Его прервали. Зал гудел от возмущения. Даже защитник укоризненно
покачал головой.
Приговор отличался от того, каким желали его услышать и защитник и
Козинский. Ивана Лысенко и деда из сторожки приговорили к уплате большого
штрафа. Двое получили по году тюрьмы. А лесника Козинского, с учетом тяжести
преступления, приговорили к пяти годам колонии.

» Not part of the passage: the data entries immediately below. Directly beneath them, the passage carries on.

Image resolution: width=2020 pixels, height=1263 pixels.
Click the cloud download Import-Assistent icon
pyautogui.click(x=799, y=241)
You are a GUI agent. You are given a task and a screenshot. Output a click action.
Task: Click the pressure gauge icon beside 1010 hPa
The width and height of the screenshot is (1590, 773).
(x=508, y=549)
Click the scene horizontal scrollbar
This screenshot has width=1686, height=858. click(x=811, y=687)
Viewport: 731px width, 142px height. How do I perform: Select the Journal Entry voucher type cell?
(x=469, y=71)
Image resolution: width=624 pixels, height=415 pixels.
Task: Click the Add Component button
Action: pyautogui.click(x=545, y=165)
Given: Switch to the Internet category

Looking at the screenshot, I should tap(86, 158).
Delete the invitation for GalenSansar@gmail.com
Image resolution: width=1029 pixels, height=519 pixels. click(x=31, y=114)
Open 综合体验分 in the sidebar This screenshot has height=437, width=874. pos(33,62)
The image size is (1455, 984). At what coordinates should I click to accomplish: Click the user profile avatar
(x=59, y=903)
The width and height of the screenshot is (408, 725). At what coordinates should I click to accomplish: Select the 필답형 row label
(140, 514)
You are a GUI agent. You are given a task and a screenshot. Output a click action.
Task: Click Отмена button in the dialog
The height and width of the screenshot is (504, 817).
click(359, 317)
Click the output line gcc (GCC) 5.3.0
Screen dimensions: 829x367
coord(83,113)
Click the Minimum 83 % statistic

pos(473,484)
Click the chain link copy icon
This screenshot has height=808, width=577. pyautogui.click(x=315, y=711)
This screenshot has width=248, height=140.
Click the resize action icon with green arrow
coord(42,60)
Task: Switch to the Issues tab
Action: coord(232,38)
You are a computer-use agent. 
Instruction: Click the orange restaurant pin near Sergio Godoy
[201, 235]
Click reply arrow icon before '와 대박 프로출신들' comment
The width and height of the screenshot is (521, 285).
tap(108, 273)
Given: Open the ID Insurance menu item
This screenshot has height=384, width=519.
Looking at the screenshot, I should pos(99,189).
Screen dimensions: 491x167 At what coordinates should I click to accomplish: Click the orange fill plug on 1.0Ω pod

Он побледнел, вскочил, хотел что-то сказать, растерялся, но судья уже
складывал бумаги, сзади стояли милиционеры, а зал гудел разноголосо, и
слышно было, как всхлипывала в первом ряду жена.
У заднего крыльца, куда выводили осужденных, уже собрались
родственники, любители поглазеть. Ждали милицейскую машину. Ворота стояли
настежь. Через дорогу зеленел овраг, поросший кустами, а дальше дубовый лес.
Свобода была рядом. Если не сейчас, то когда?..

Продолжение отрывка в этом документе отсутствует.